What's a villain to do when the hero is invincible, or at least too strong to attack head on? Whether because of tactics, defense, the power of love, will, or because he won the Superpower Lottery, the conventional tactics just aren't going to do the trick. In such a case, a good alternative strategy is often to attack the hero's resolve, and make him give up the fight.

Blow up his hometown. Kill his loved ones. Spout cutting Hannibal Lectures and Nietzsche Wannabe speeches at every opportunity. Steal his belongings. The ultimate goal is to drive the goodie past the Despair Event Horizon, making him more an enemy to himself than to the villain.

As with other such plots, it tends to backfire. Hurting the hero on this level makes it personal, incurring the risk of focusing the hero's attention squarely against the villain, or even triggering an Unstoppable Rage. There's also the possibility of riling a previously neutral party. Because the story tends to be on the hero's side, this gambit is more likely to fail in the long run, though it may succeed in evaporating his hope at a critical point.

This is a common tactic of the invading army, the intent being to weaken the defense by subduing its morale. This is also the basic idea behind terrorism.
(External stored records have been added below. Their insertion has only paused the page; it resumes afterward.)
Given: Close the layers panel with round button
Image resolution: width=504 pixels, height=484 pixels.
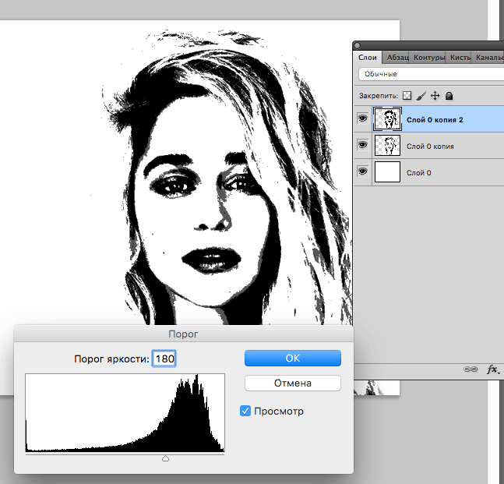Looking at the screenshot, I should click(358, 45).
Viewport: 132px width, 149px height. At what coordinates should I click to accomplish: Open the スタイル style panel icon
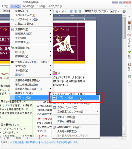[x=129, y=40]
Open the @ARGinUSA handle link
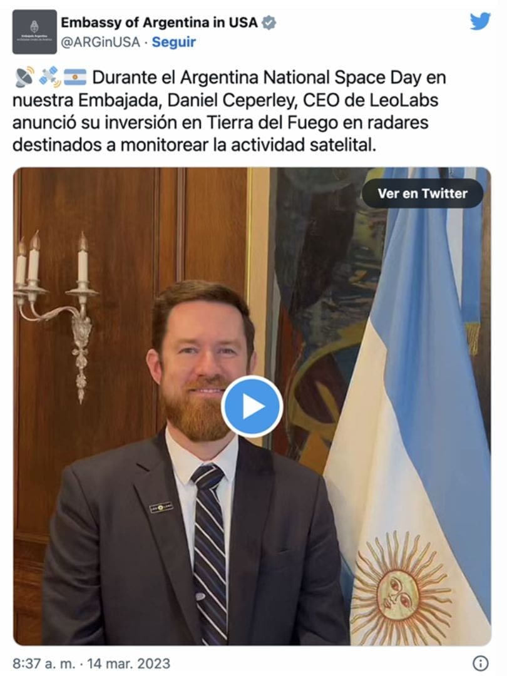 click(100, 42)
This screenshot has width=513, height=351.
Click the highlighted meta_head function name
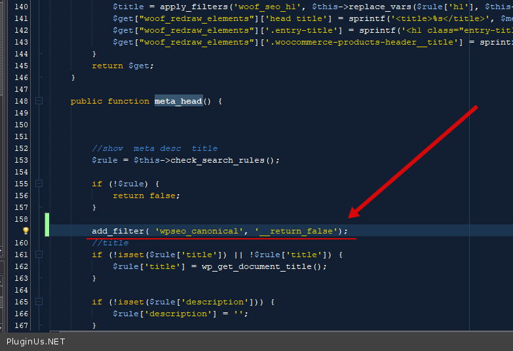coord(178,101)
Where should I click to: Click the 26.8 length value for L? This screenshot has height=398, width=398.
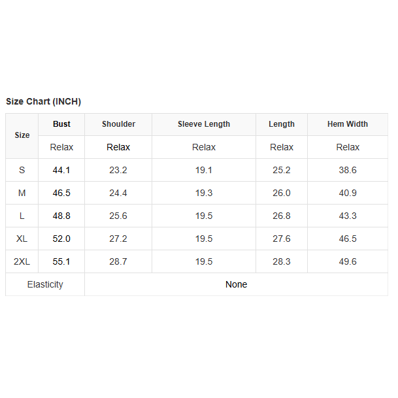coord(282,216)
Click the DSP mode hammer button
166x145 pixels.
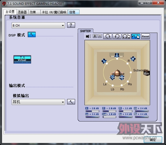tap(32, 35)
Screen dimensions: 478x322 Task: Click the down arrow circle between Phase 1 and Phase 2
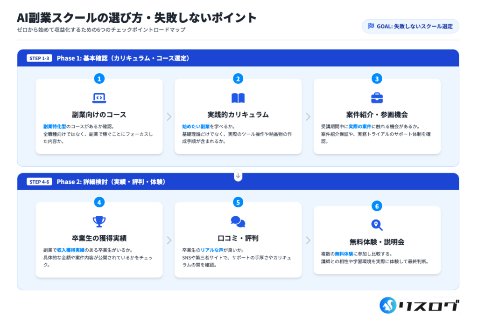pos(238,176)
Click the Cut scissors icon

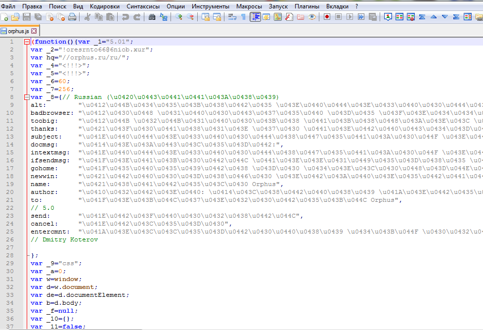click(88, 17)
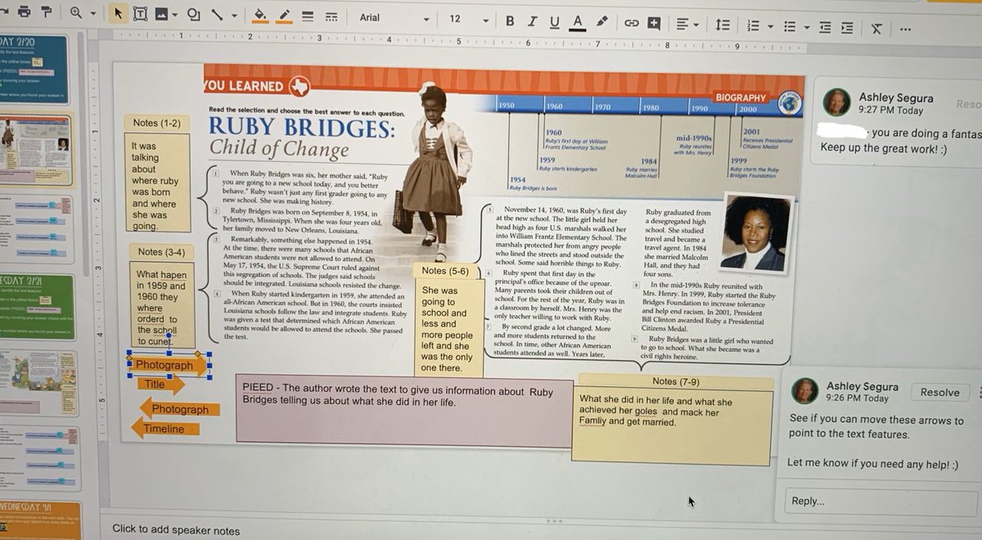Select the Shape tool

[195, 16]
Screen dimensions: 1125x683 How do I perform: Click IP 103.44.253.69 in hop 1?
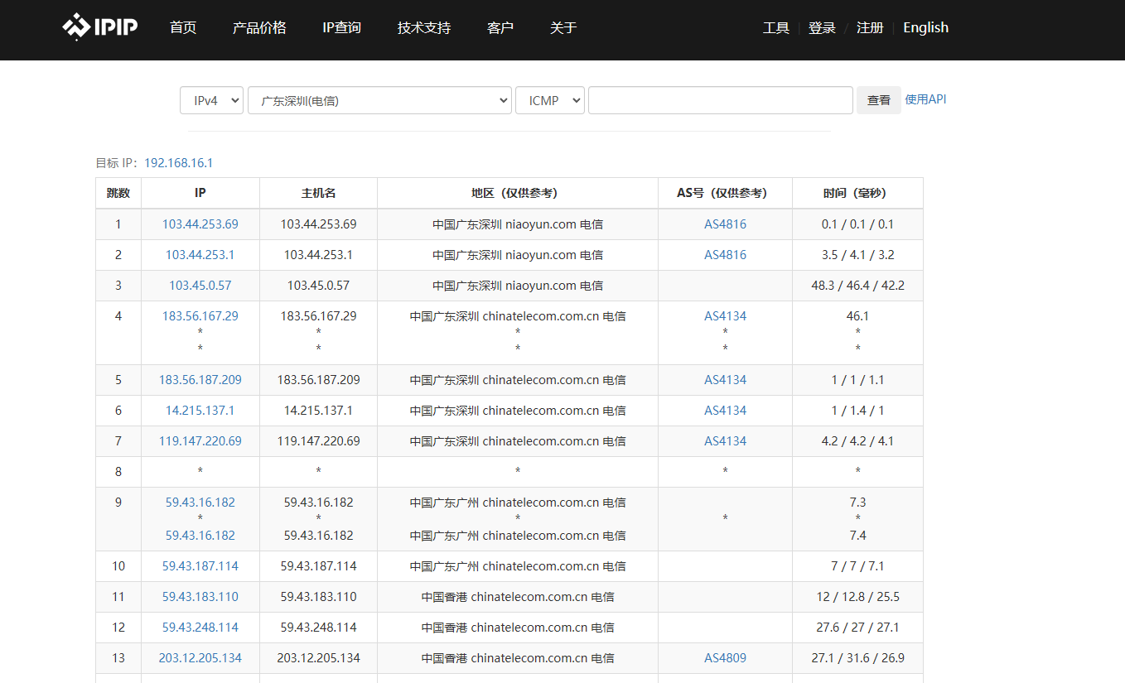pos(200,224)
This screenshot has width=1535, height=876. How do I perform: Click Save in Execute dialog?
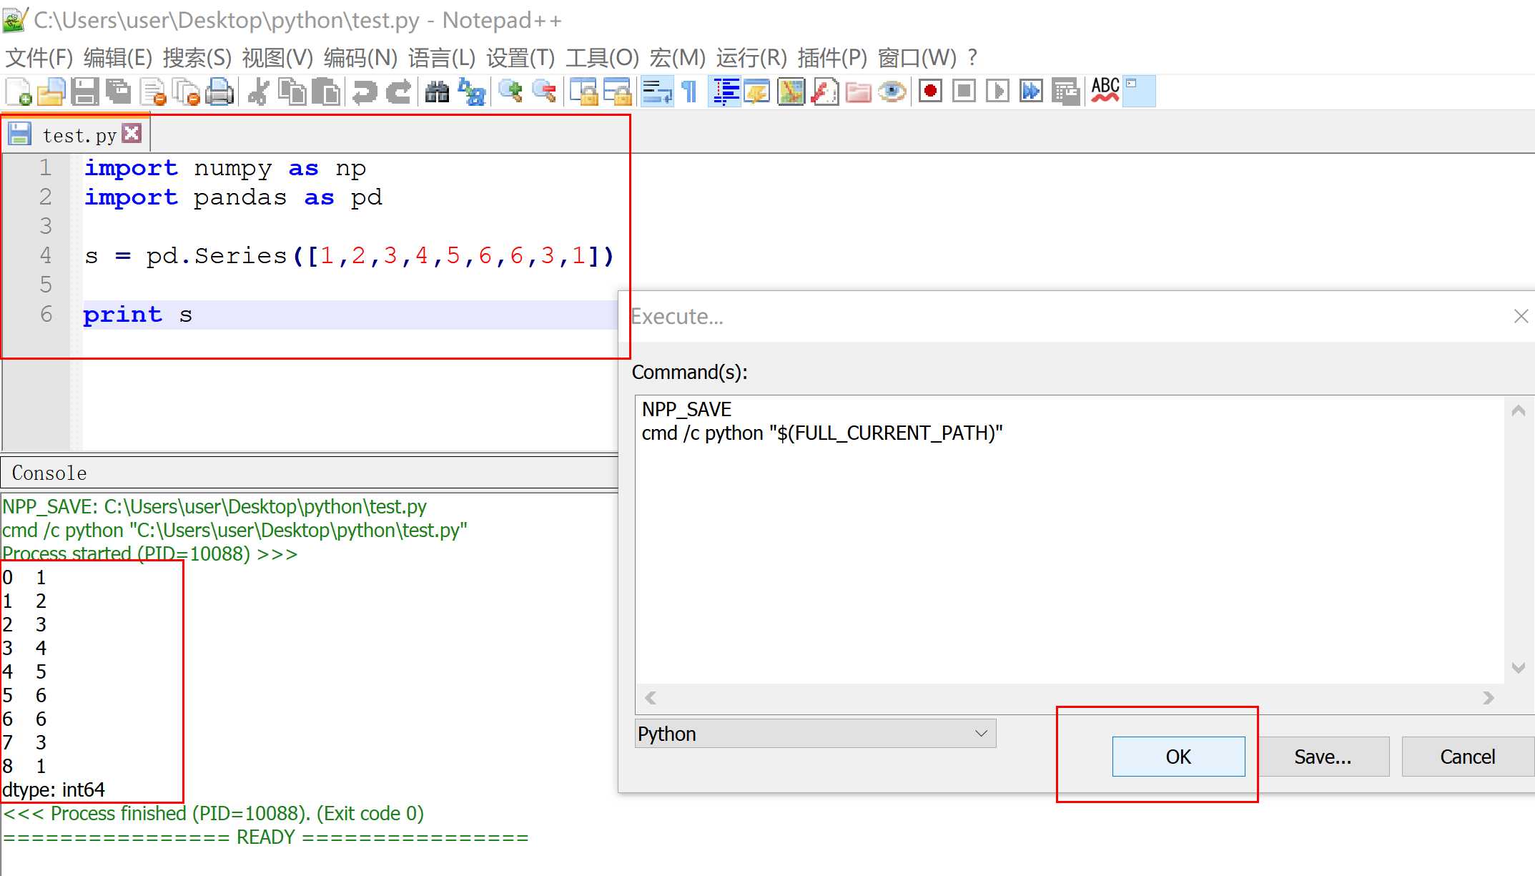tap(1323, 756)
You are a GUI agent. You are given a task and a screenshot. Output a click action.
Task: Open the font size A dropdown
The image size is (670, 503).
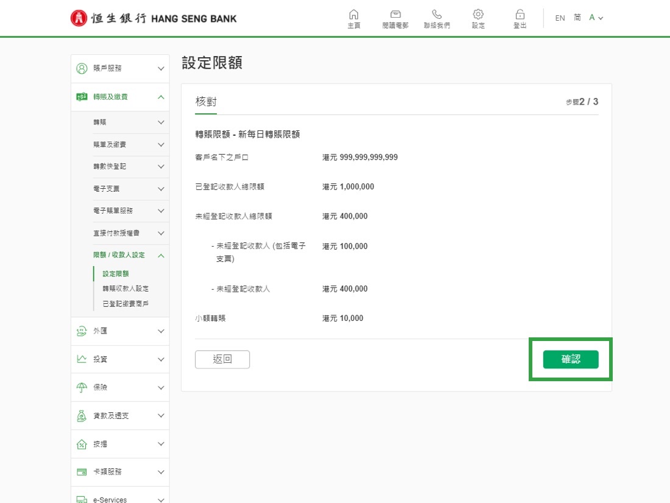pos(596,18)
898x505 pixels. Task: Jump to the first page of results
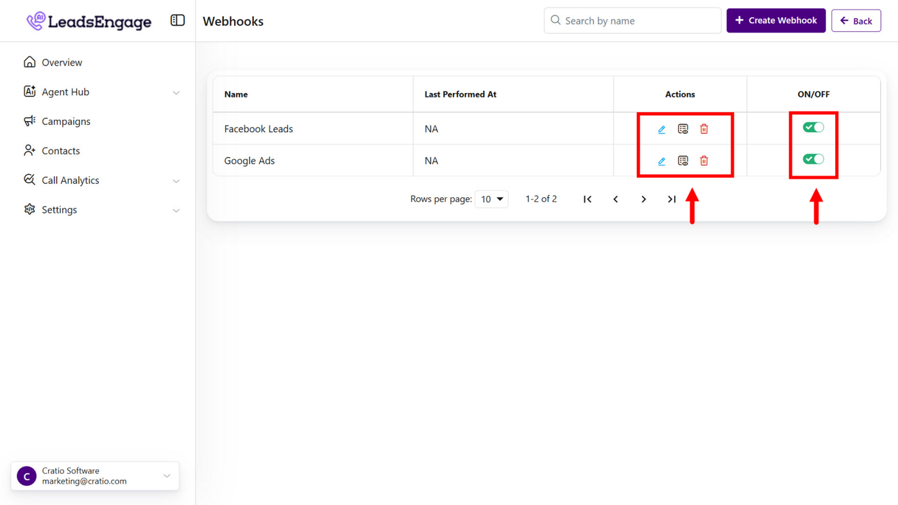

See also Villain Ball, Despair Event Horizon

Examples:

Anime and Manga
  • This is the Anti-Spiral modus operandi in Tengen Toppa Gurren Lagann, arranging Manchurian Agents, Colony Drops and Hope Spots because the Power of the Spiral can't be defeated through main force. Although this is effective on some characters, it ultimately backfires, leading Team Gurren to the Anti-Spirals' home dimension and giving them a plethora of Lagann-type mechs with which to take them down.
  • This is Knives' instruction to his minions in Trigun, in the hopes that it will make Vash give up his stewardship of humans and join the other side. In the anime, it works, and Vash breaks down, becoming almost catatonic, at least until a moment of redemption redoubles his resolve.
  • In GUN×SWORD, Woo not only defeats Van in battle but also forces Van to recognize his own terror and confront the possibility of dying. It nearly works: Van is so shaken by his new fear of death that he is prepared to give up his revenge quest and run away. Fortunately, his sidekick calls him on his cowardice and challenges him to man up. The Power of Love does the rest.

Comics

Film
  • In The Patriot the British general burns a church with it's town inhabitants still inside, including the newly married wife of one of the main characters. When the patriot army descends upon the village it prompts one of the soldiers who just lost his family to shoot himself in the head.

Literature
  • In Harry Potter, the Death Eaters use this at least as a supplemental strategy, striking randomly at civilian targets to foster fear among the populace. (In theory, they're targeting those who they deem impure, but by their standards that's pretty much everyone)
  • Once Sauron loses his body, this becomes one of his main tactics. In addition to the more overt Mind Rape of the Nazgul and the intimidation tactics used at Pelennor, he twists the Palantiri so that his enemies gradually lose all hope of vanquishing him. This prompts Saruman to commit a Face-Heel Turn and start collaborating with him, and Denethor to send his own son off to die and commit suicide in the midst of the decisive battle. In the film, Denethor's condition is even worse, such that he refuses even to send for help and even orders his soldiers to abandon their posts.
  • It eventually becomes clear that this is one of the Dark One's main goals in The Wheel of Time: hurt the Dragon personally until he turns or takes himself out. In The Gathering Storm, he succeeds, and Rand almost tries to unmake the world before he snaps out of it.